If this really is the second Great Depression, where are the mass exodus to California, where are the stock brokers leaping from windows, where are the banks that refuse to give you your money because they don't have it? Where are the hoover towns?

fboness said...
Indeed. I lived through the eighties and it was worse than today. Thank God we will never elect another Carter. Oh, wait...

poor boomer said...
PeakTrader said:

High prices and high interest rates cause people to spend less and save more.

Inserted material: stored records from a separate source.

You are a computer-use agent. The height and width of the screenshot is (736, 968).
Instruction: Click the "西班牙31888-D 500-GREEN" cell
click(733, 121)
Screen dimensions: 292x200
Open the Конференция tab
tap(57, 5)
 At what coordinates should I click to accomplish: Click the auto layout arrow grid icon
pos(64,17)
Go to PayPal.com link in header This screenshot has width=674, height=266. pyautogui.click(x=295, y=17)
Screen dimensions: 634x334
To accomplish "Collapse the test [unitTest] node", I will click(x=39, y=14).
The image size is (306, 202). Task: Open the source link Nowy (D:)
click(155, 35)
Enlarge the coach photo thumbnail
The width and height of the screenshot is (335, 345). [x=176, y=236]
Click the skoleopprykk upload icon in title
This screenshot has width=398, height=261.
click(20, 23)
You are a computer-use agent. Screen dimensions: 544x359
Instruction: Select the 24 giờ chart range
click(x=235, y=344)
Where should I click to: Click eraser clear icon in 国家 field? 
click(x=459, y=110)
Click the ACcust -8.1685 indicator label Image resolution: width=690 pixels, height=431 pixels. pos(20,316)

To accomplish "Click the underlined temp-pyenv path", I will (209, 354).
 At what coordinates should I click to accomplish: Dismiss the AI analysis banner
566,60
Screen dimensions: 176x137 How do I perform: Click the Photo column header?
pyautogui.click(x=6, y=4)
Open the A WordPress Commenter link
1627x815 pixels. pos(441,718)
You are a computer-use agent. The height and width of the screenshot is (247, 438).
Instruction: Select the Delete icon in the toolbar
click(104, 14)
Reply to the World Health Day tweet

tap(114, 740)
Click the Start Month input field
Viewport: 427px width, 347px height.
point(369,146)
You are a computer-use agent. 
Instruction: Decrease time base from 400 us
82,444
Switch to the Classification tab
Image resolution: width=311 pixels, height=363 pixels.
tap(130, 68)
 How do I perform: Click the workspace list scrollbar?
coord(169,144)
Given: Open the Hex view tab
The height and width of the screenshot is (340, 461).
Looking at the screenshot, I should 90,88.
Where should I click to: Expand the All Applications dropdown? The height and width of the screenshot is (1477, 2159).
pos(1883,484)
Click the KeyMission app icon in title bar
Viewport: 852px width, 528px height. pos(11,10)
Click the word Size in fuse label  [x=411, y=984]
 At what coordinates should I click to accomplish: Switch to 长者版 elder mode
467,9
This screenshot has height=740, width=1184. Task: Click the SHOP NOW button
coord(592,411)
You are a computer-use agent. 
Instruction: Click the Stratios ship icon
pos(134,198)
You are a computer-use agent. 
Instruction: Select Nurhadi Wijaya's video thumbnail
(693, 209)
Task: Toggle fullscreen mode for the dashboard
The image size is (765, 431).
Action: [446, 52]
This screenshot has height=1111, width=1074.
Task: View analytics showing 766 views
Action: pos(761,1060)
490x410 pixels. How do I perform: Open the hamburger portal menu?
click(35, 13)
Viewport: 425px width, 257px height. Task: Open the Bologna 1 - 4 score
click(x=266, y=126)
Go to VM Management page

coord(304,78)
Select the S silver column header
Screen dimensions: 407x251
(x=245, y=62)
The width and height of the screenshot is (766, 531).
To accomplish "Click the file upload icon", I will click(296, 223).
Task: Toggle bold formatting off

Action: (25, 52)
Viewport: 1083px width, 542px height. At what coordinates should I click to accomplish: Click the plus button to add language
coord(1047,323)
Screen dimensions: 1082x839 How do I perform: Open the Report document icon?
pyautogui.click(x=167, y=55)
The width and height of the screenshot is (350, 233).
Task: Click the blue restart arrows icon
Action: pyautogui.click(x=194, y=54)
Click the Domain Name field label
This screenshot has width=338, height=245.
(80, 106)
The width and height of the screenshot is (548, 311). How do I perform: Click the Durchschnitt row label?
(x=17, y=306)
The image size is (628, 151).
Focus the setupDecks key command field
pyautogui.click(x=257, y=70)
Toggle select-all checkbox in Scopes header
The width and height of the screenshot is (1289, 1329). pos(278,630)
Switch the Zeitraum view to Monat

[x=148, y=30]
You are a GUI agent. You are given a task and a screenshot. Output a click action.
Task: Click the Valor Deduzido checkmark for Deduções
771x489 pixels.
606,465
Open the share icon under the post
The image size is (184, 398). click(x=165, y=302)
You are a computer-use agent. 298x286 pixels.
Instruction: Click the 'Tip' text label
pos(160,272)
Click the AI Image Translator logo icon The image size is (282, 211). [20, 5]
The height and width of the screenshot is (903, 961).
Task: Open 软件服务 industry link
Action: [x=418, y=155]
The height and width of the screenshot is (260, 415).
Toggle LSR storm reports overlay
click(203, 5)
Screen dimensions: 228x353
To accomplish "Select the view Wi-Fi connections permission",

High prices and high interest rates cause poor people to spend more and save less.

PeakTrader said...
Poor Boomer, so, when the price of a product rises, you're more likely to buy that product, rather than substitute a cheaper product, or save at a higher rate. Also, of course, you're more likely to borrow when interest rates rise, e.g. to buy that product you believe is too expensive.

poor boomer said...
PeakTrader said:

Poor Boomer, so, when the price of a product rises, you're more likely to buy that product, rather than substitute a cheaper product, or save at a higher rate. Also, of course, you're more likely to borrow when interest rates rise, e.g. to buy that product you believe is too expensive.

poor boomer said...
It appears that you have made two reasonable but - in the instant case - erroneous assumptions, namely that I have not already substituted (and have run out of cheaper substitutes), and that I have available credit with which to borrow.

After fixed expenses for food, health insurance, and student loan payment, I live on approx $75 per month, plus food stamps.

My idea of discretionary spending is, do I eat boxed mac-and-cheese tomorrow or rice and beans? Having run out of cheaper substitutes to which to switch, higher prices mean I spend more and save less.

Ralph Short said...
So Boomer, why don't you buy a house??